Oh, we're as interested in our own politics as in yours, or more so of course - the problem is, you arent. When a thread is about America, non-Americans will show just as much interest and eagerness to learn as Americans and thus the thread rattles along like a truck on a freeway; but a thread about German or Australian or Latin-American politics will usually die a quick death because most Americans appear to be thoroughly uninterested and un-eager to learn about any of that, and there's just not enough non-Americans here to keep it going and lively.

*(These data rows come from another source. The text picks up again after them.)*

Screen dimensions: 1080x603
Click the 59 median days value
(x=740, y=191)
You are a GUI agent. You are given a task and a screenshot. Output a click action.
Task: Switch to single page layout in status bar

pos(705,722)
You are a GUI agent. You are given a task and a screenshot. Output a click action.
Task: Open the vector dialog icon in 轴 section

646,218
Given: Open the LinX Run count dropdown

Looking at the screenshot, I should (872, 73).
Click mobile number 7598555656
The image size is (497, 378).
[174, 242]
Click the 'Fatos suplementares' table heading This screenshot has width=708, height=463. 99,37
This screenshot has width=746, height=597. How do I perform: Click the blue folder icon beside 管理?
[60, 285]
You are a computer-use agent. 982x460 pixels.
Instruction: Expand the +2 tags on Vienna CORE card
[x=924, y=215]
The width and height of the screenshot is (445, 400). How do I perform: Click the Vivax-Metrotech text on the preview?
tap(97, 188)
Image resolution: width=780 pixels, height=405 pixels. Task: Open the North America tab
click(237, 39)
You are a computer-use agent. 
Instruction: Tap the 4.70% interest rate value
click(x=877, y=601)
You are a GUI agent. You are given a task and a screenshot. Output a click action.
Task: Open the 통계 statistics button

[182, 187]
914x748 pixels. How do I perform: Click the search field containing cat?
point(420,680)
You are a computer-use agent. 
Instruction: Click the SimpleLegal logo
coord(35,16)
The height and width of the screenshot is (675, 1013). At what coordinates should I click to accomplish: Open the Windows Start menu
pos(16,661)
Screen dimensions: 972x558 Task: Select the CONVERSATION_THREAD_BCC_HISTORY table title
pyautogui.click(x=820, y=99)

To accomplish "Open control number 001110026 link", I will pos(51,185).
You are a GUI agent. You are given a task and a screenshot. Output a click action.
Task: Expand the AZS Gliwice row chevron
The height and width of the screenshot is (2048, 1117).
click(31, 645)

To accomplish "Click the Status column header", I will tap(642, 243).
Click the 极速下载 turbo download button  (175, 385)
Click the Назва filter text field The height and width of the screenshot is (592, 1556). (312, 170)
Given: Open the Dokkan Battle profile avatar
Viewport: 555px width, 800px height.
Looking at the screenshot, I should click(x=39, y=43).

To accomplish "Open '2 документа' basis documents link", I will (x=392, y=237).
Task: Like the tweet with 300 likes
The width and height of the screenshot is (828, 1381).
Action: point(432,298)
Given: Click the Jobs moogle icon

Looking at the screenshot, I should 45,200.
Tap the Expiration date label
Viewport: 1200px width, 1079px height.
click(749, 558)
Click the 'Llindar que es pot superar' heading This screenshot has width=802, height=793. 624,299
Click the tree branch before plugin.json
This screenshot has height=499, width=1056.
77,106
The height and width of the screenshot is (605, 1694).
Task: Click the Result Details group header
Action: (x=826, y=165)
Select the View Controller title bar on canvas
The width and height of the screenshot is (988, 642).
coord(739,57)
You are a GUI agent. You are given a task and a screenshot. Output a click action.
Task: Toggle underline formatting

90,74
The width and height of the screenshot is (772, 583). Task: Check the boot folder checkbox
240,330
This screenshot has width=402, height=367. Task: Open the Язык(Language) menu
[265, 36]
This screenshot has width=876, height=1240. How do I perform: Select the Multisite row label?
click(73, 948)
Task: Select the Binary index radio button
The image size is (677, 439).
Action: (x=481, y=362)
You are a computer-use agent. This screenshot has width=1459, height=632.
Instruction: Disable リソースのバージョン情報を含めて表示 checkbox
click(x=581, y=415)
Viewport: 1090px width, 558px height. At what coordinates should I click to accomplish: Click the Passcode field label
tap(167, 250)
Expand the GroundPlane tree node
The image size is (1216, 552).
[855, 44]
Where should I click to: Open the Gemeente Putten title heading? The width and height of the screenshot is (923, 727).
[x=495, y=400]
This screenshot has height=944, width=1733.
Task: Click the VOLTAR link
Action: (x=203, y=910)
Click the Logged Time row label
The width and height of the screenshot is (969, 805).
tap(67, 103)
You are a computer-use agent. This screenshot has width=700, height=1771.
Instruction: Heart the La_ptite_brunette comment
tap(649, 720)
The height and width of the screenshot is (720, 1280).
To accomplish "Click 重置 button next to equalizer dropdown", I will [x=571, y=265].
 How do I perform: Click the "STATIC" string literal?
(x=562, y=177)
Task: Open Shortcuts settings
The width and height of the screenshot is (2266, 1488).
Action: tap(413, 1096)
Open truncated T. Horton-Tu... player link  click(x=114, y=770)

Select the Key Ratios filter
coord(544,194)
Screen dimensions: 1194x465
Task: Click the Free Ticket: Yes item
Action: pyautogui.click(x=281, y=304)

There's a few exceptions, fersure. I've had a thread on Dutch politics up, and McG posted another, that have attracted consistent serious interest from a handful of American posters, even conservatives (notably JW). And the "Following the EU" thread does as well as always thanks also to the input of Americans like Georgeob1, though the thread has also been kept alive by the usual America vs Europe bashing, which is at least as much about US as EU politics. But those are the exceptions. Look at the Aussies' thread on their politics. Hardly an American joined. French politics, German politics? Americans on the board, both liberal and conservative, are mostly uninterested. International News threads are likely to attract dlowan, Walter, Francis, fbaezer - but with just a sprinkling of Americans and this being an 80%-American board, nothing much ends up happening. I've resorted to inserting some kind of US angle in thread titles (Bush proposal on Africa AIDS policy; US ally Uzbekistan, terror or insurgency?) to haul in at least some folks.
I would reverse the question. Its no wonder we are engaged in threads about US politics: as deb says, you're "big, important and pushy". But since its the rest of the world you want to be important and pushy
to, whence the striking disinterest of most Americans in threads about other countries? It's always the same few Americans who show up.